Manually created incidents

When you create an incident by using the StartIncident API action, Incident Manager populates the chosen parameters by using information in the API call. Specifically, it populates parameters by using items of the type INVOLVED_RESOURCE that are passed in the relatedItems parameter.

Note

The INVOLVED_RESOURCES value can only be assigned to parameters of type StringList. If assigned to a parameter of any other type, the runbook fails to run.

Define a runbook

When creating a runbook, you can follow the steps provided here, or you can follow the more detailed guide provided in the Working with runbooks section in the Systems Manager User Guide. If you're creating a multi-account, multi-Region runbook, see Running automations in multiple AWS Regions and accounts in the Systems Manager User Guide.

Define a runbook
  1. Open the Systems Manager console at https://console.aws.amazon.com/systems-manager/.

  2. In the navigation pane, choose Documents.

  3. Choose Create automation.

  4. Enter a unique and identifiable runbook name.

  5. Enter a description of the runbook.

  6. Provide an IAM role for the automation document to assume. This allows the runbook to run commands automatically. For more information, see Configuring a service role access for Automation workflows.

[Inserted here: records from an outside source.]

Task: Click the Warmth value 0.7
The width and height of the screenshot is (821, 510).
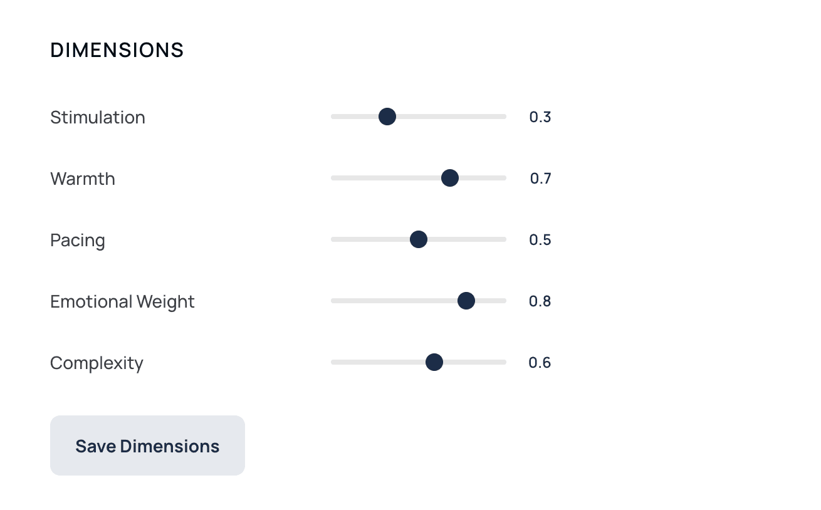Action: [x=540, y=179]
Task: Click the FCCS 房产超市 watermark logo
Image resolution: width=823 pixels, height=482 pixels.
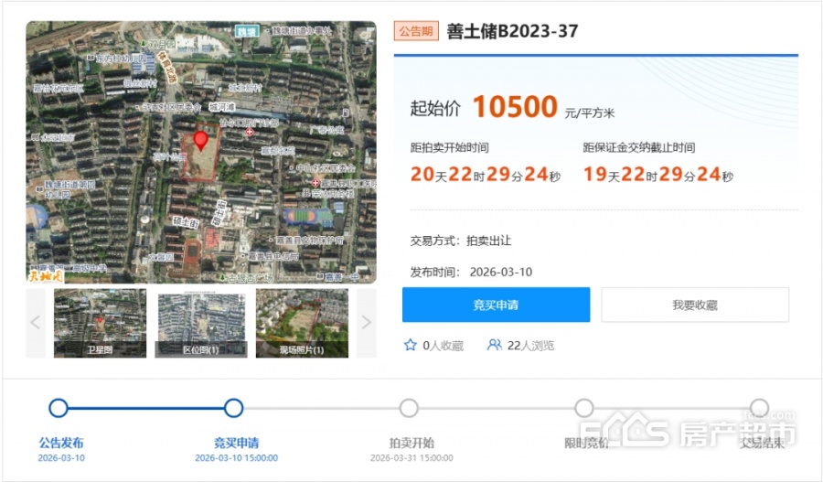Action: click(687, 433)
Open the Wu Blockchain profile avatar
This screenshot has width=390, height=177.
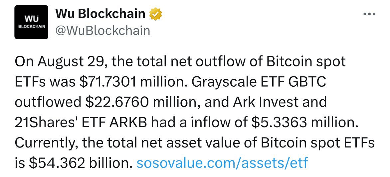coord(31,22)

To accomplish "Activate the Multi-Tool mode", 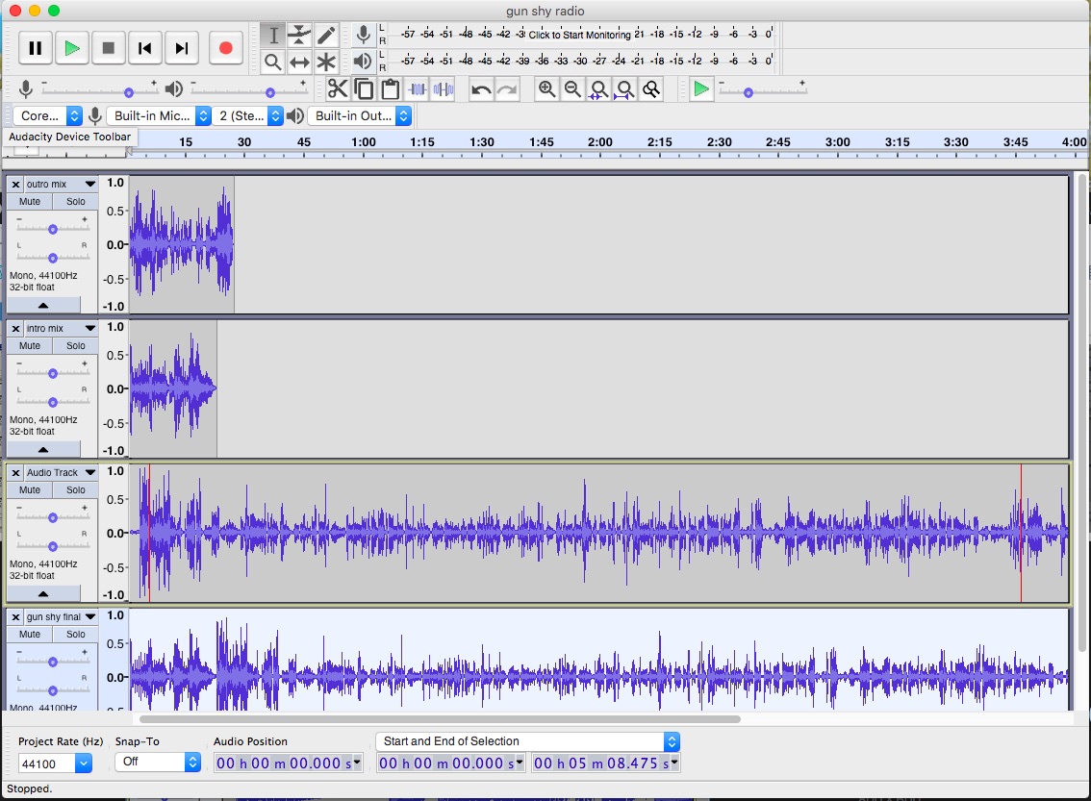I will [326, 62].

  7. (Optional) Add any input parameters that the runbook starts with. You can use dynamic or static parameters when starting a runbook. Dynamic parameters use values from the incident that the runbook is started in. Static parameters use the value you provide.

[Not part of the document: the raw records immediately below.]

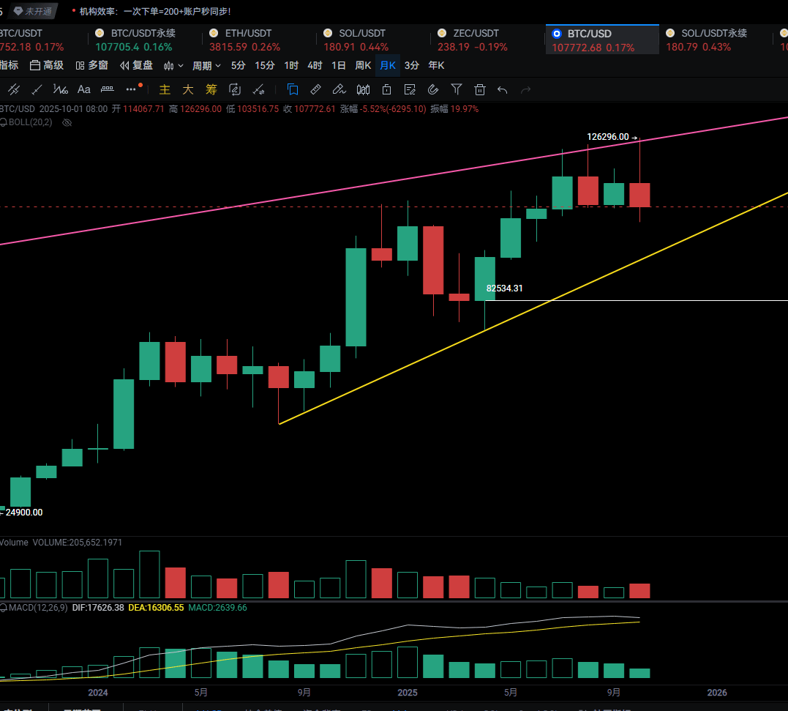Open the 高级 advanced button
The width and height of the screenshot is (788, 711).
[x=47, y=65]
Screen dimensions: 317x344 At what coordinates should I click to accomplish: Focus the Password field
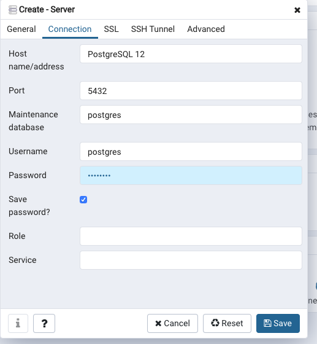point(191,176)
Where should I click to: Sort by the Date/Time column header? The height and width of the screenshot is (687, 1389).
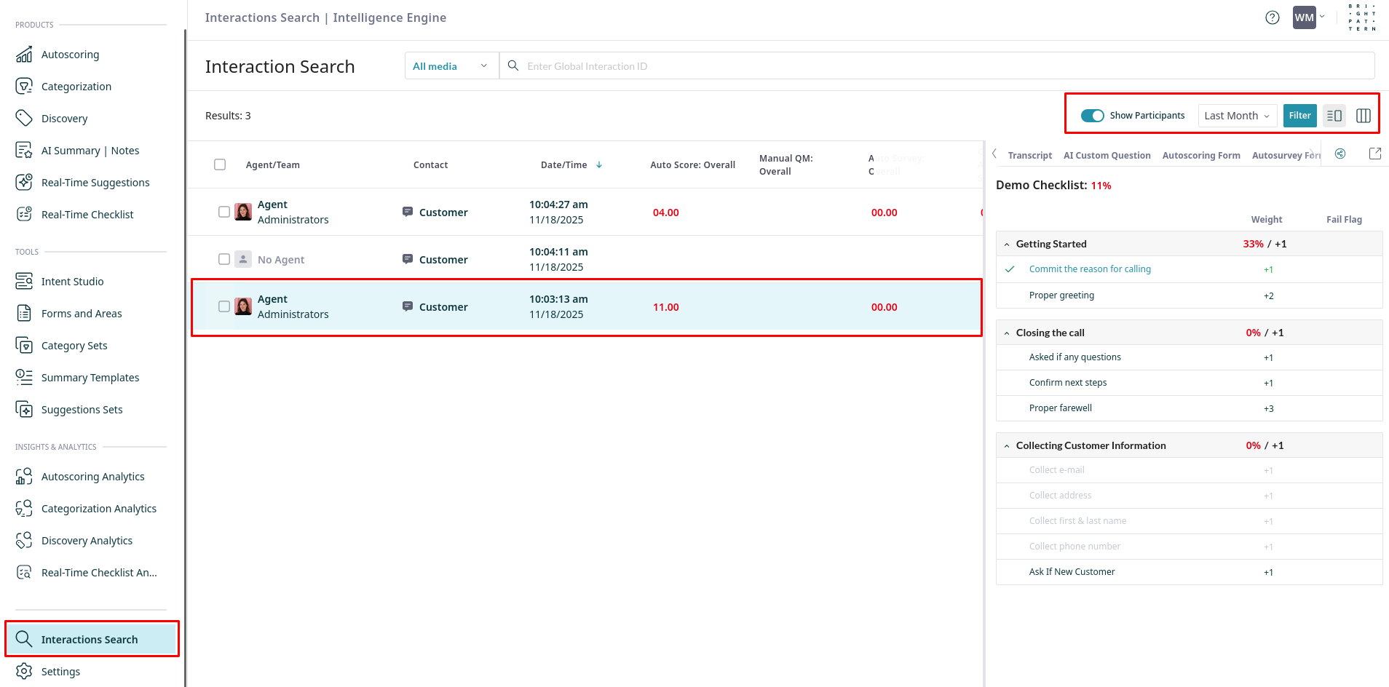(x=564, y=165)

  8. (Optional) Add a Target type.

  9. (Optional) Add tags.

  10. Fill in the steps that the runbook will take when it runs. Each step requires:

    • A name.

    • A description of the purpose of the step.

    • The action to run during the step. Runbooks use the Pause action type to describe a manual step.

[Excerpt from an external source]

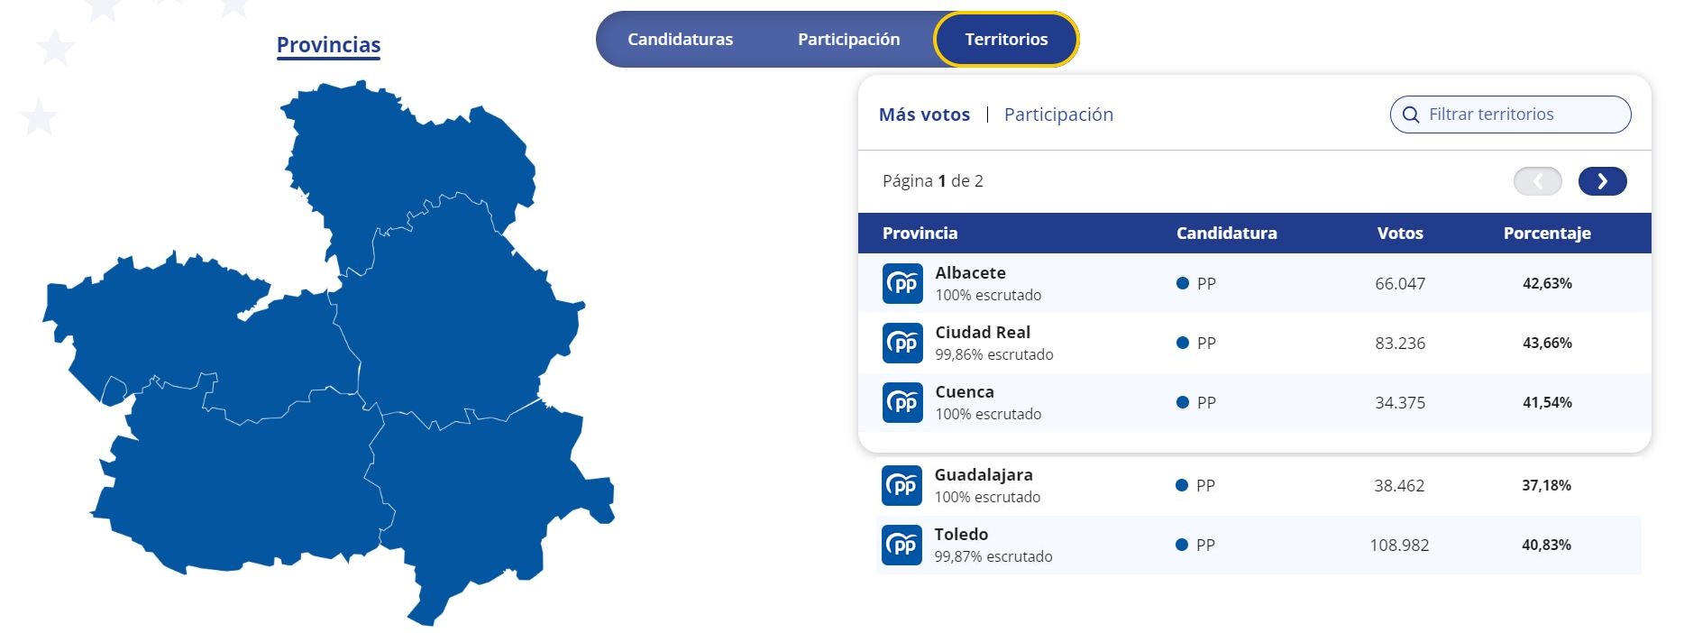Switch the table to Participación view
The height and width of the screenshot is (633, 1684).
pos(1058,115)
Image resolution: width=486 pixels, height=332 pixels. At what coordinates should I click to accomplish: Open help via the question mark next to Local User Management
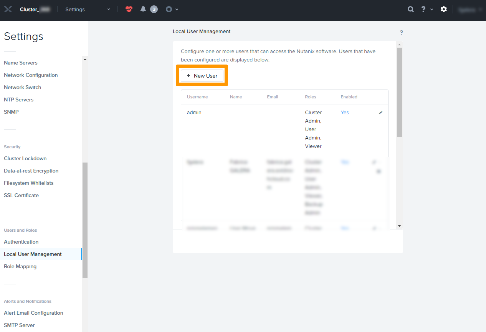(x=401, y=33)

    • (Optional) Command properties.

  11. After adding all required runbook steps, choose Create Automation.

To enable cross-account functionality, share the runbook in your management account with all application accounts that use the runbook during an incident.

Share a runbook
  1. Open the Systems Manager console at https://console.aws.amazon.com/systems-manager/.

  2. In the navigation pane, choose Documents.

  3. In the documents list, choose the document you want to share and then choose View details. On the Permissions tab, verify that you're the document owner. Only a document owner can share a document.

  4. Choose Edit.

  5. To share the command publicly, choose Public and then choose Save. To share the command privately, choose Private, enter the AWS account ID, choose Add permission, and then choose Save.

Incident Manager runbook template

Incident Manager provides the following runbook template to help your team start authoring runbooks in Systems Manager automation. You can use this template as is, or edit it to include details specific to your application and resources.

Find the Incident Manager runbook template
  1. Open the Systems Manager console at https://console.aws.amazon.com/systems-manager/.

  2. In the navigation pane, choose Documents.

  3. In the Documents area, enter AWSIncidents- in search field to display all Incident Manager runbooks.

    Tip

    Enter AWSIncidents- as free text instead of using the Document name prefix filter option.

Using a template
  1. Open the Systems Manager console at https://console.aws.amazon.com/systems-manager/.

  2. In the navigation pane, choose Documents.

  3. Choose the template you want to update from the documents list.

  4. Choose the Content tab, and then copy the content of the document.

  5. In the navigation pane, choose Documents.

  6. Choose Create automation.

  7. Enter a unique and identifiable name.

  8. Choose the Editor tab.

  9. Choose Edit.

  10. Paste or enter the copied details in the Document editor area.

  11. Choose Create automation.

AWSIncidents-CriticalIncidentRunbookTemplate

The AWSIncidents-CriticalIncidentRunbookTemplate is a template that provides the Incident Manager incident lifecycle in manual steps. These steps are generic enough to use in most applications, but detailed enough for responders to get started with incident resolution.